読書逍遥第376回『サピエンス全史』ユバリ・ノア・ハラリ著

冨田鋼一郎

『サピエンス全史』ユバリ・ノア・ハラリ著

副題 文明の構造と人類の幸福
原題 Sapiens
A Brief History of Humankind

膨大な世界史を楽しみながら読んだ
優れたストーリーテラーだ

☆☆☆

「歴史を学ぶ意味」について

私たちはなぜ歴史を研究するのか?
歴史は、物理学や経済学と違い、正確な未来を予想をするための手段ではない。

歴史を研究するのは、未来を知るためではなく、視野を広げ、現在の私たちの状況は、自然なものでも必然的なものでもなく、したがって、私たちの前には、想像しているよりも、ずっと多くの可能性があることを理解するためだ。

☆☆☆

歴史の選択は、人間の利益のためになされるわけではない。

歴史が歩を進めるにつれて、人類の境遇が必然的に改善されるという証拠は全くない。

キリスト教の方がマニ教よりも優れた選択肢だったとか、アラブ帝国の方がササン朝ペルシャ帝国よりも有益だったと言う証拠もない。

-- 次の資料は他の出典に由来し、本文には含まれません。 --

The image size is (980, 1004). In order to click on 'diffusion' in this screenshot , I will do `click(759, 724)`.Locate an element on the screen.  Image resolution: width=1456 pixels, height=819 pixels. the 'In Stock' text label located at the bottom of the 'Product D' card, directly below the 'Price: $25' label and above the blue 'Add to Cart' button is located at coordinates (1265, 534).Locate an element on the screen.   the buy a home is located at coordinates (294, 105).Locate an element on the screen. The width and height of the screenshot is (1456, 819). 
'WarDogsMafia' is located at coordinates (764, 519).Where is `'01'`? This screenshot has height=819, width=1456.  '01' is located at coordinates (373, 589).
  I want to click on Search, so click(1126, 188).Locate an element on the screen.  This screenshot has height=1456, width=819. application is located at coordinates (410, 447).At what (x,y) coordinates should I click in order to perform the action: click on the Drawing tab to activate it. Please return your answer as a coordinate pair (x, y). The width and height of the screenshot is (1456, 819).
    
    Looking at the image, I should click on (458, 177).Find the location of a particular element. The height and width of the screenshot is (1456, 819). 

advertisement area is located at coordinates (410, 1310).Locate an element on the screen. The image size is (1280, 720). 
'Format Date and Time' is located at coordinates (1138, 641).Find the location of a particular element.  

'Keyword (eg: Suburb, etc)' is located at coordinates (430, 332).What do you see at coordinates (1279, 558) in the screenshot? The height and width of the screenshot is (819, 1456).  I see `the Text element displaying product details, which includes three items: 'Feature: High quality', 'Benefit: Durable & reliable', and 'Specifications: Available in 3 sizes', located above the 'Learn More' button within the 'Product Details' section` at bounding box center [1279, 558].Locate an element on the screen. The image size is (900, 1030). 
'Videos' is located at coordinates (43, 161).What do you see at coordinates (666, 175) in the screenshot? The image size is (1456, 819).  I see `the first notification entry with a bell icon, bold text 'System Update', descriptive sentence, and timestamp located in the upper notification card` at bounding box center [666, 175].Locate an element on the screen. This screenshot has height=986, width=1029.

歴史が人類の利益のために作用しているという証拠がないのは、そのような利益を計測する客観的尺度がないからだ。

何が良いかと言う定義は文化によって異なるし、良さを選べる客観的な物差しもない。

もちろん勝者はいつも自分の定義が正しいと信じるが、なぜ勝者の主張を信じなければならないのか?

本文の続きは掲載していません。